Live Blogging at Georgetown's Advanced E-Discovery Institute: Day #2 -- The Evolving Role of eDiscovery Counsel

Session Description: The Evolving Role of eDiscovery Counsel
This session discussed the role that e-discovery counsel plays throughout the discovery process. The moderator presented five questions to the panelists. The panelists were split up into teams, in-house counsel (Katerine Bertini (UTC) and Michelle Spak (Duke Energy) and outside counsel (Madeleine McDonough and David Chaumette). A lively and great discussion ensued that compared/contrasted perspectives between these two groups.
Highlights
The chief role of e-discovery counsel is...
From Outside Law Firms:
- Be the middle man between IT and legal
- Ensure full compliance, both legal and ethical obligations
From Inside Counsel:
- To meet discovery obligations and defend the process: Have the right people and resources to support a detailed process
- Create a collaborative relationship with all stakeholders in the e-discovery process: This will help ensure that preservation, collection and review is done cost effectively and defensibly
The case law from this past year that has the most effect on my role as e-discovery counsel is....
From Inside Counsel:
- Any case involving sanctions: Helps keep them aware about how to continue to constantly improve their e-discovery process (what not to do).
- Chin v. Port Authority: Clarity surrounding the corporate liability for the failure to properly preserve evidence
From Outside Counsel:
- Predictive coding cases: Explain in part how to efficiently and defensibly delete data that you don't need (on a case specific basis)

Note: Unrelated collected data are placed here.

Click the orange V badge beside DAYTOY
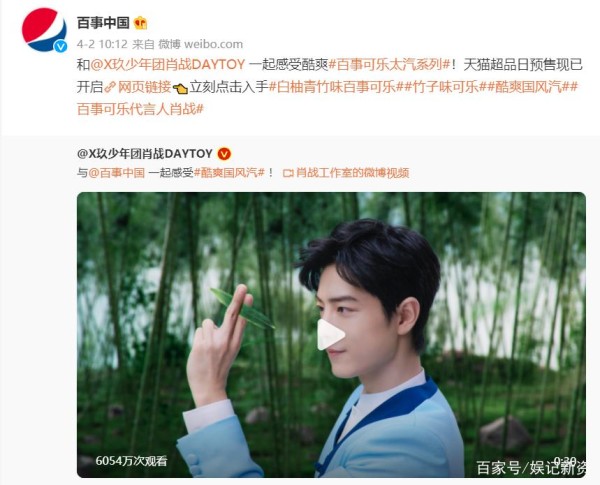[224, 154]
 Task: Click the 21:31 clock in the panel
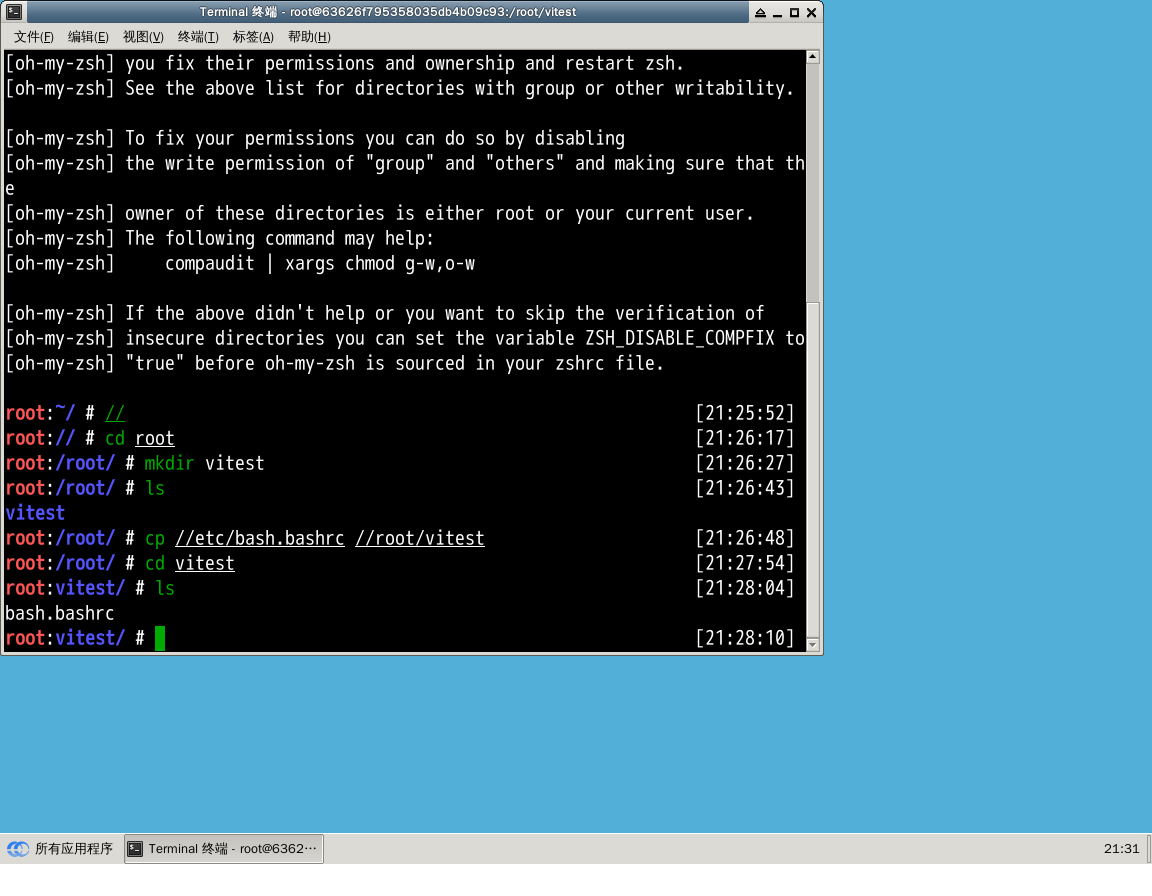1121,849
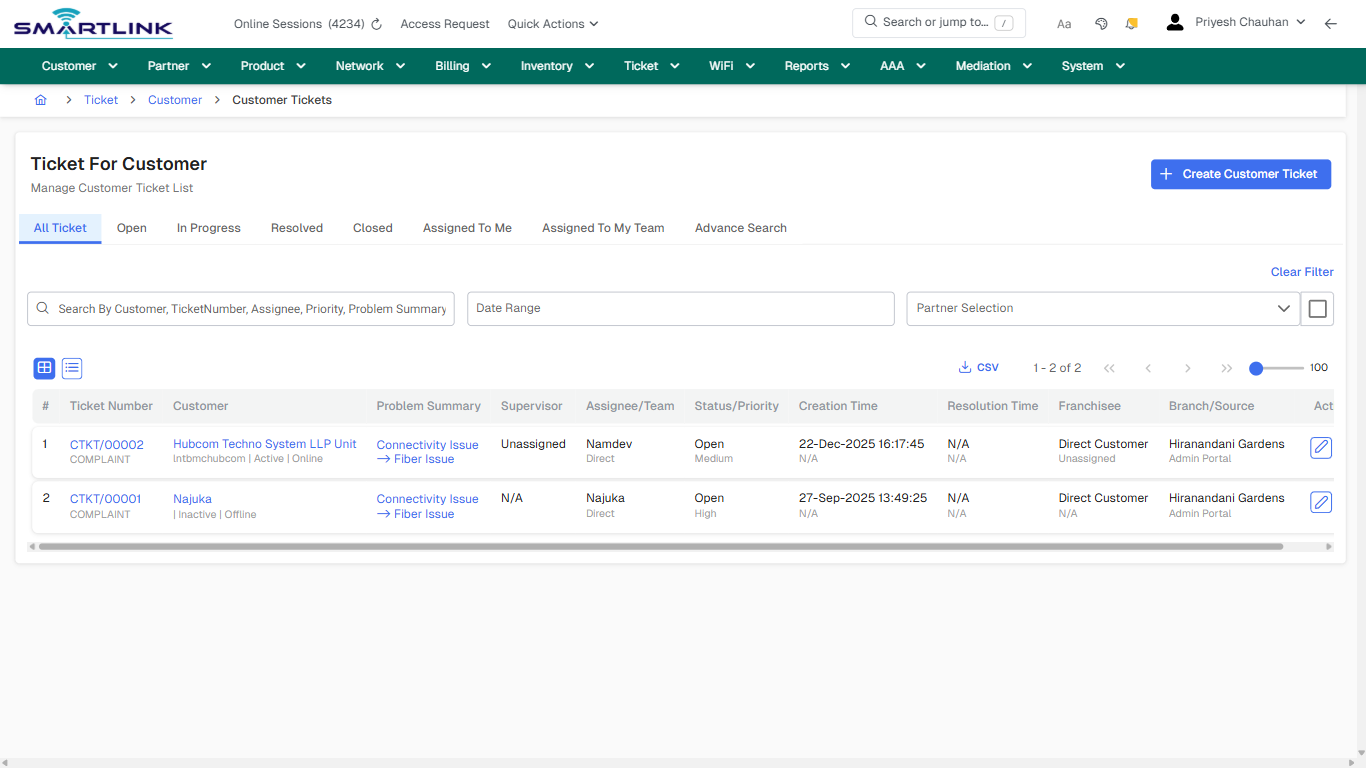The image size is (1366, 768).
Task: Switch to list view of tickets
Action: coord(71,368)
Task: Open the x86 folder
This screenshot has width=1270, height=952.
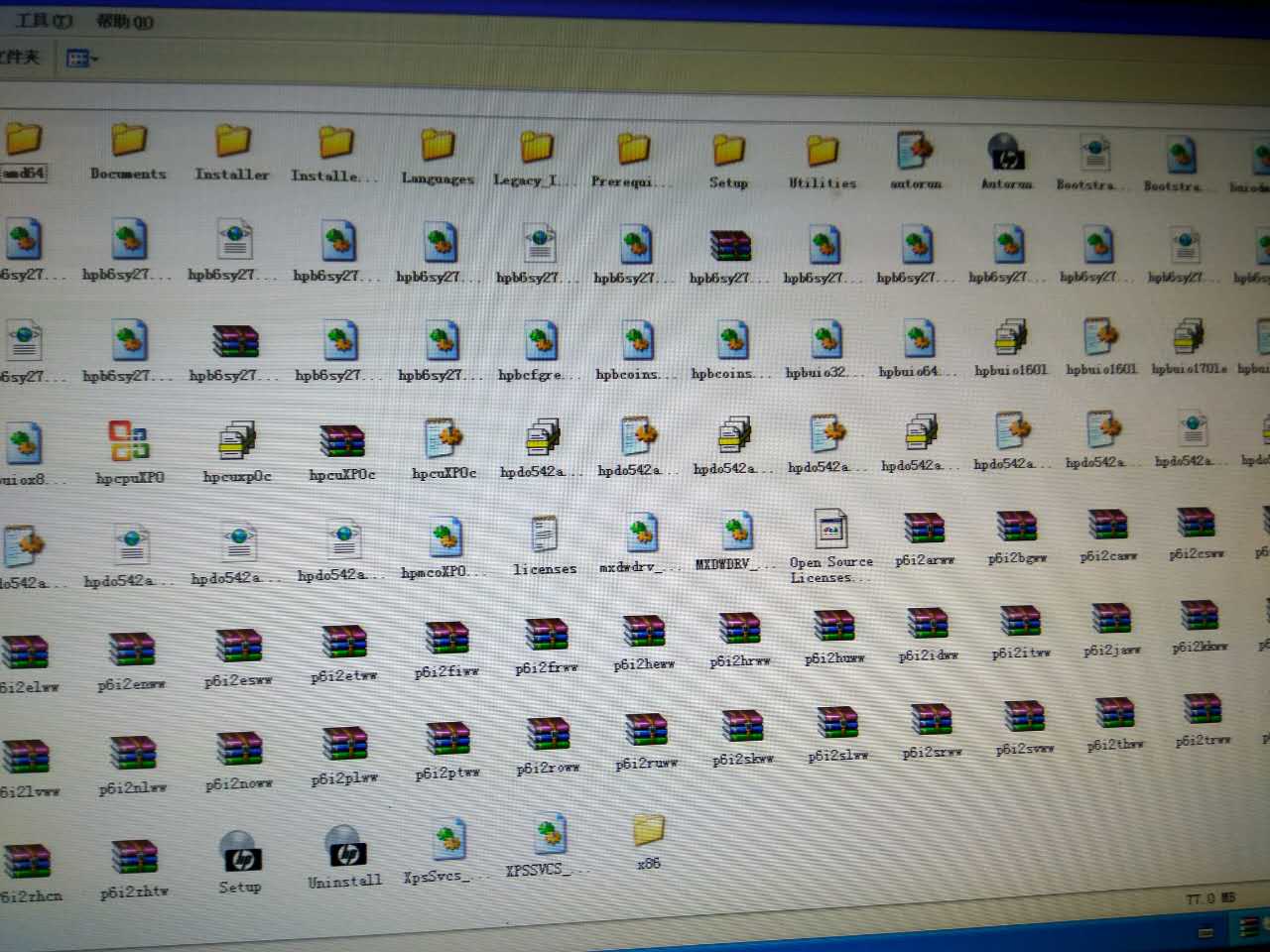Action: point(647,831)
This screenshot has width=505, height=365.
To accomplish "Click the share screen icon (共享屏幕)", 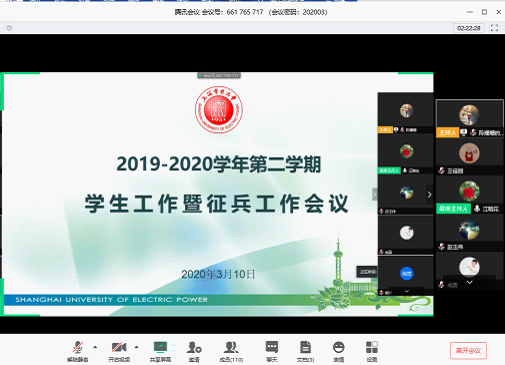I will pos(160,351).
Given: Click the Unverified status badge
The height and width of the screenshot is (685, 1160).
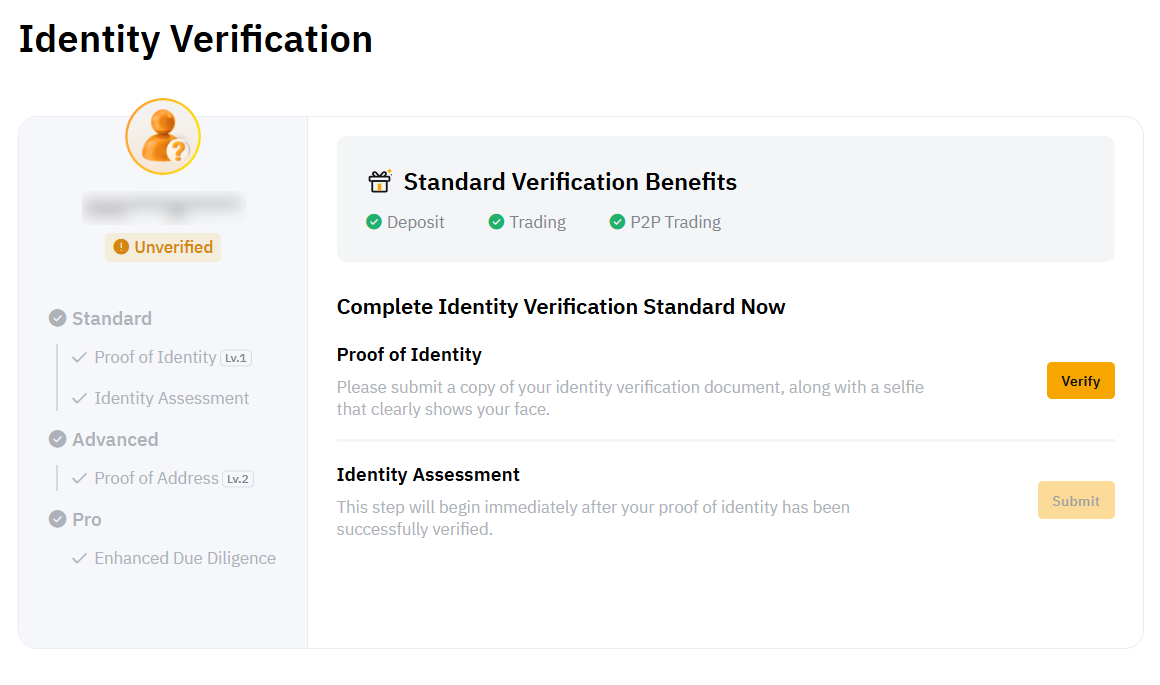Looking at the screenshot, I should (163, 247).
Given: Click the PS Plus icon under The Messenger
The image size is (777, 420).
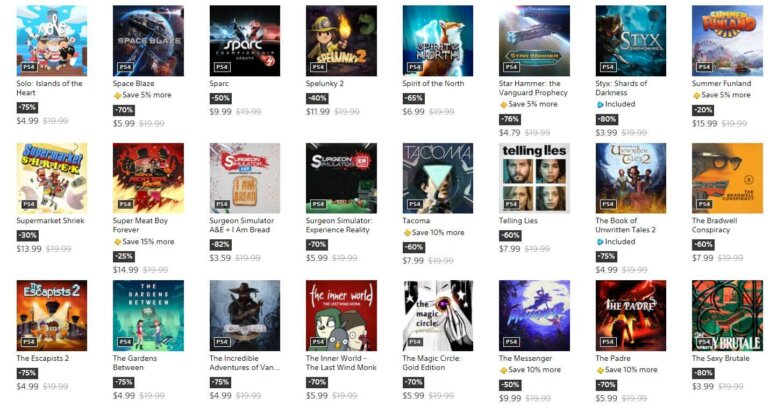Looking at the screenshot, I should pyautogui.click(x=503, y=370).
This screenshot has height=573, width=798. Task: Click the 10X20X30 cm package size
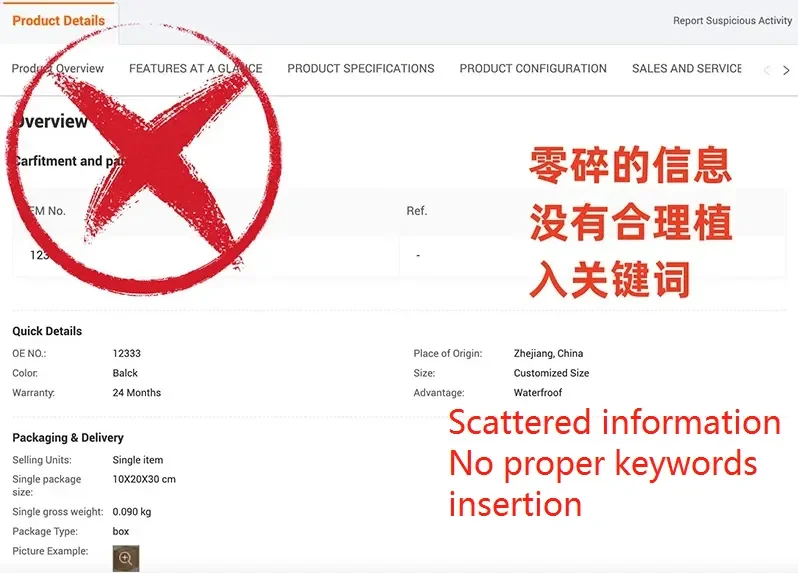[144, 479]
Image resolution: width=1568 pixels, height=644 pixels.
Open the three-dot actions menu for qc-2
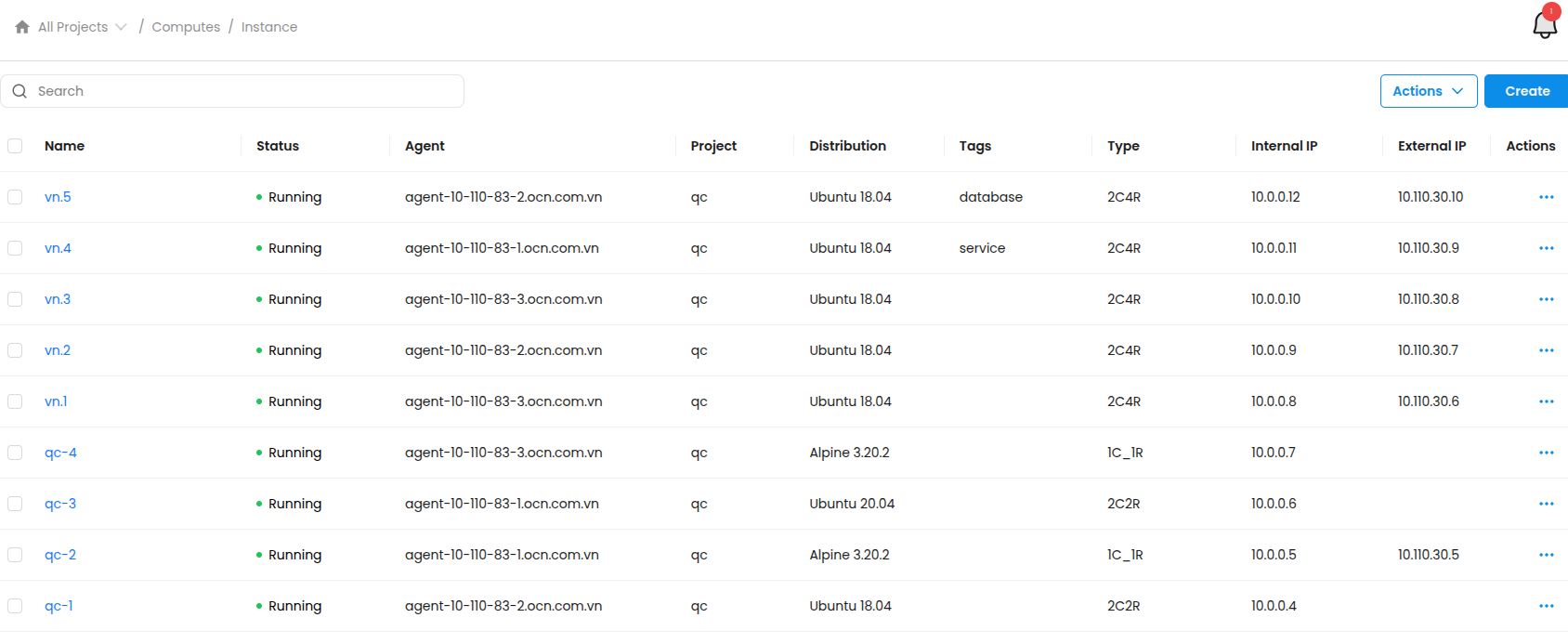1546,555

- Local rules promulgated by courts: Local rules beyond the federal level are starting to change to take into account e-discovery issues
The skill most needed to be successful as e-discovery counsel is...
From Inside Counsel:
- Management through practicality: Assess the allegations of the case and narrow down what discovery should be done that effects that specific case. Remember to ask yourself "what is really relevant?" Will lead to the narrowing of the scope of discovery and thus will cut costs
- Ability to manage and explain the discovery process
From Outside Counsel:
- Ability to collaborate with everyone in your organization from IT, business units, HR, records management,etc.: Everyone in the organization is in it together
- Management - inside and outside the organization: management inside an organization needs to take an active role within relationships within the e-discovery process. Without management it can lead to missing documents and passed deadlines
The one piece of advice you would give to a client as e-discovery counsel would be...
From Outside Counsel:
- Critical to engage others: Must talk with opposing counsel to identify uniform discovery parameters
- Set the agenda in the case: Create a reasonable plan to the court, remember to utilize protective orders, and don't overlook missed opportunities in 26(f) conferences to start narrow down the potential discovery collection parameters which is usually most effective in phasing
From Inside Counsel:
- Maintain detailed records for defensibility (record of collected, culled down, why didn't choose certain custodians, etc.): This enables attorney to adequately defend themselves
- Be prepared and have an e-discovery plan: Designate an e-discovery counsel who can get things accomplished within a corporation, in the best case scenario have an enterprise level plan
The biggest change in my role as e-discovery counsel this past year has been that I now need to....
From Inside Counsel:
- Implement an internal e-discovery program: bring in a tool in-house but it needs to be the right tool, with the right people running it and the tool must be leveraged
- Be more hands on as work is shifting more in-house
From Outside Counsel:
- Know how companies are using social media (think beyond email) - must do custodial interviews to identify how custodians are utilizing social media
- Never let discovery take a life of its own (try and efficiently manage multiple vendors (service providers, outside counsel, etc.) over multiple projects
E-Discovery Beat's Key Takeaway
E-Discovery is a very complex, fragmented, time consuming process that involves multiple moving parts over multiple teams inside and outside an organization. To help address this complicated process, corporations are seeking help from experts in e-discovery, such as e-discovery counsel to adequately comply with the FRCP and the courts. From both the outside law firm perspective and internal corporate law department, communication, education and collaboration are paramount factors to create the transparency and repeatability needed for a defensible e-discovery process.